Tamamen sektör profesyonellerinden oluşan YİP, 5 Mayıs 2016’da kuruldu. Bizim sektör profesyonelleri kavramımız biraz daha geniş kapsamlı. Geçtiğimiz yıla göre Dernekler Masası’na kayıtlı olan ve yeme-içme alanında faaliyet gösteren, benim tespit ettiğim 208 dernek vardı. Bunlardan 168 tanesi aşçı derneği, kalanları ise patron derneği ve irili ufaklı derneklerdi… YİP, bunların çok dışında bir yerde. Aslında o 208 tane derneği kuran herkes, YİP olarak adlandırdığımız kitlelerden oluşuyor diyebiliriz. Hatta onların içinde olmayanlar da var. YİP; yeme-içme dünyasında iş gören herkes başta olmak üzere bu endüstriye mal, hizmet tedarik eden kişiler ve kuruluşlardan oluşuyor.
Sektör profesyonellerine yönelik, günlük iş yaşamlarında ihtiyaçları olan ya da işlerine yarayacak bilgileri verdiğimiz özel bir eğitim programı başlattık. Burası bir eğitim kurumu değil ama formel eğitim kurumundan alınamayacak düzeyde eğitimler veriyoruz. Temel amaçlarımızın başında, daha çok insanı bir araya toplayarak bilgileri ve deneyimleri paylaşılabilir hale getirmek var. Bilginin, eğitimin odağında bir platformun üzerinde ilerliyoruz.
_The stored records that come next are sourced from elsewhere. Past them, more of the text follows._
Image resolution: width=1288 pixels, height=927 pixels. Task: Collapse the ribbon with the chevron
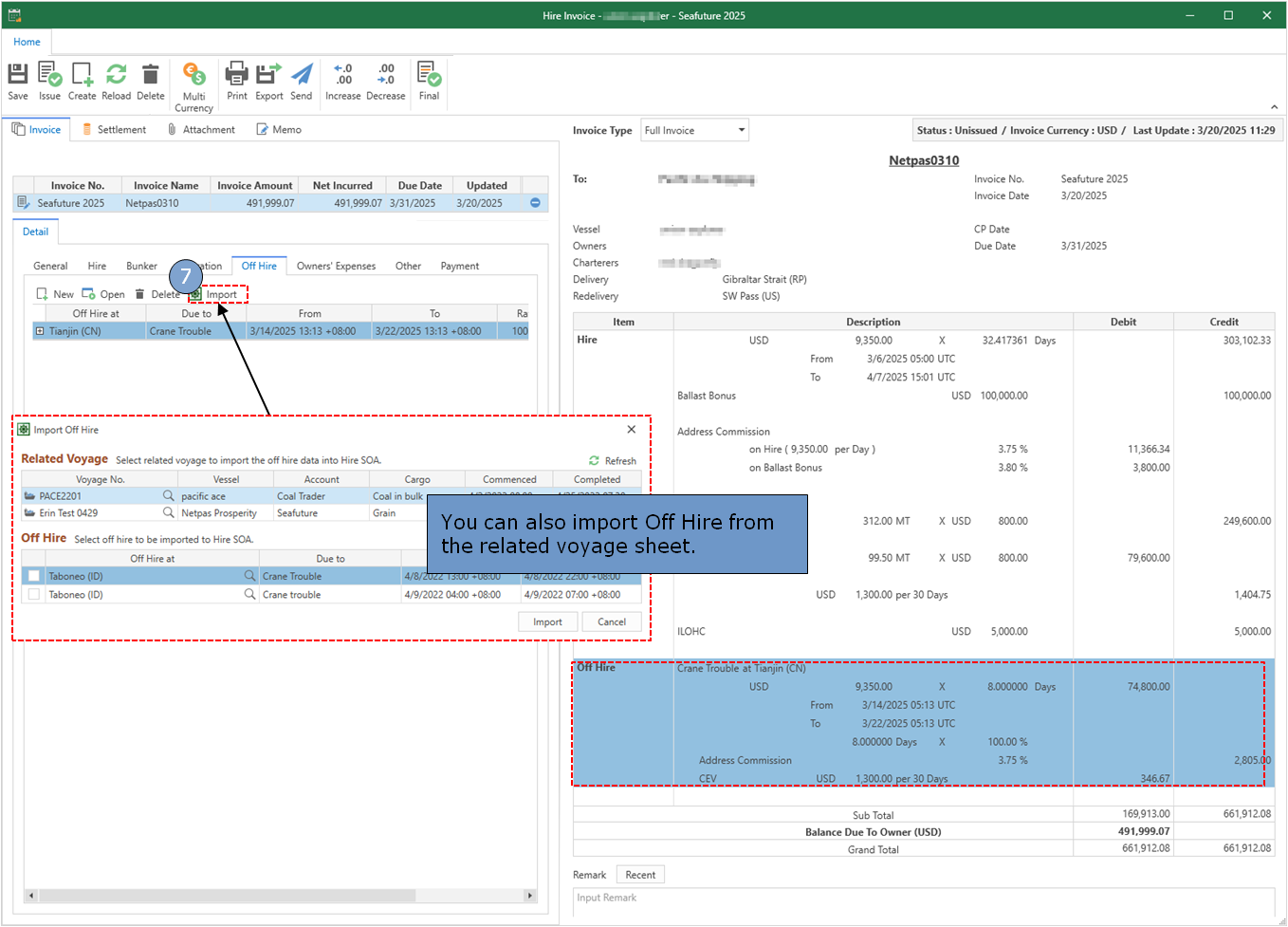tap(1274, 107)
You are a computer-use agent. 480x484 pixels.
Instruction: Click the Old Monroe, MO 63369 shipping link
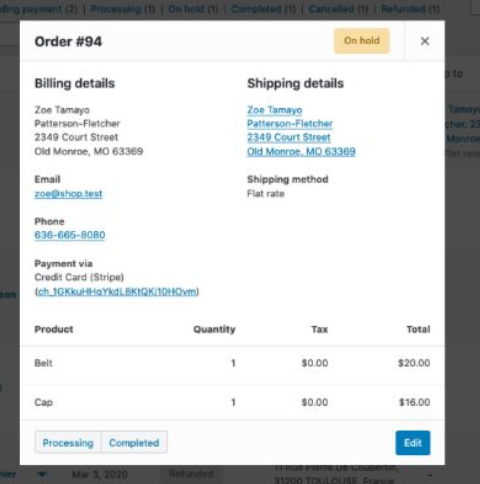(x=301, y=152)
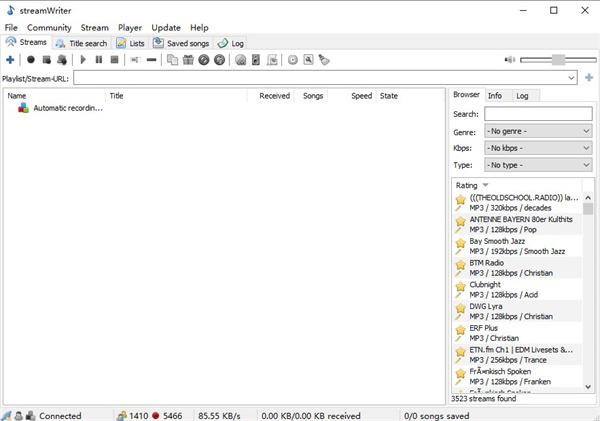
Task: Click the blue plus add stream icon in toolbar
Action: tap(10, 60)
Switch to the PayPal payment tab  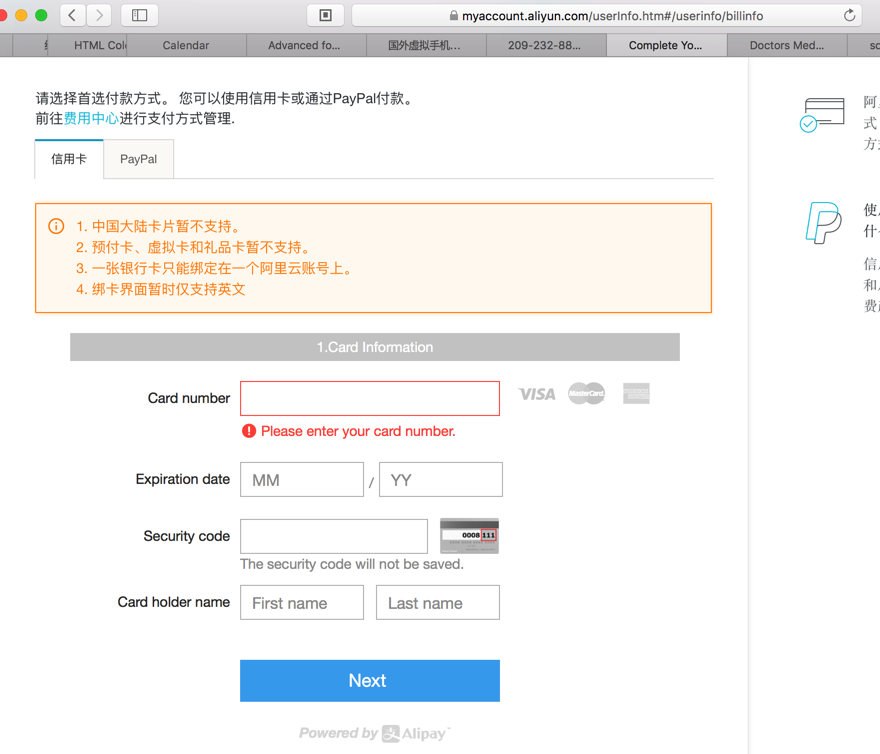point(138,159)
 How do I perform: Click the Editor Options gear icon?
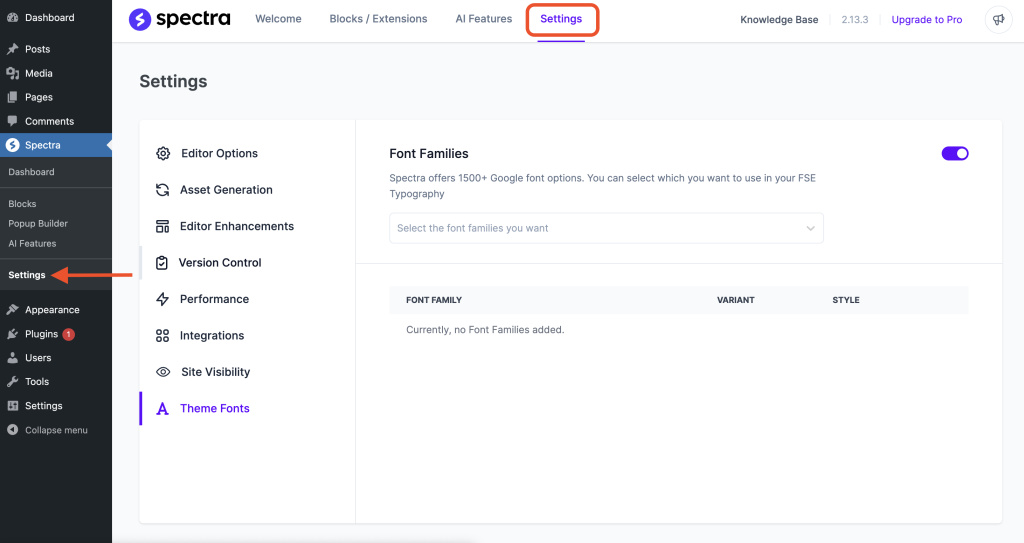(163, 153)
Sadece yeme-içme profesyonellerinin olduğu bir online platform üzerinde çalışıyoruz mesela. Sektöre sağlayabileceğimiz en önemli katkılardan bazıları bunlar… Sektörel anlamda muzdarip olduğumuz bazı konular mevcut. Tüm bunları nasıl düzenleyebiliriz diye yola çıktık.
Yeme içme sektörünün sorunları ve eksikleri neler?
Yeme-içme sektörünün en temel problemi insan kaynağının miktarı ve niteliğidir. İnsan kaynağındaki miktar azlığının nedeni ise hızlı bir şekilde büyüyen işletmeler ve servis tarafında çalışmayı prestijli bir iş olarak görmeyen kişiler... Aşçılık tarafında çok sıkıntı yok şimdilerde. Pek çok üniversitede gastronomi bölümlerinin açılması ve TV’lerdeki programların her geçen gün artması, bu sektöre olan ilgiyi artırdı. Ama servis tarafındaki sıkıntı devam ediyor. Mesleğin prestijini kendisine kazandırmazsanız, bu işe girmek isteyen insanların sayısında artış sağlamanız da çok zor olacaktır.
Niteliğindeki sıkıntılar ise ara eleman yetiştiren eğitim kurumlarının, okul ve lisans bölümlerinin az olması, yeteri kadar insan kaynağı sağlayamadığı için eğitimin niteliğini de etkiliyor.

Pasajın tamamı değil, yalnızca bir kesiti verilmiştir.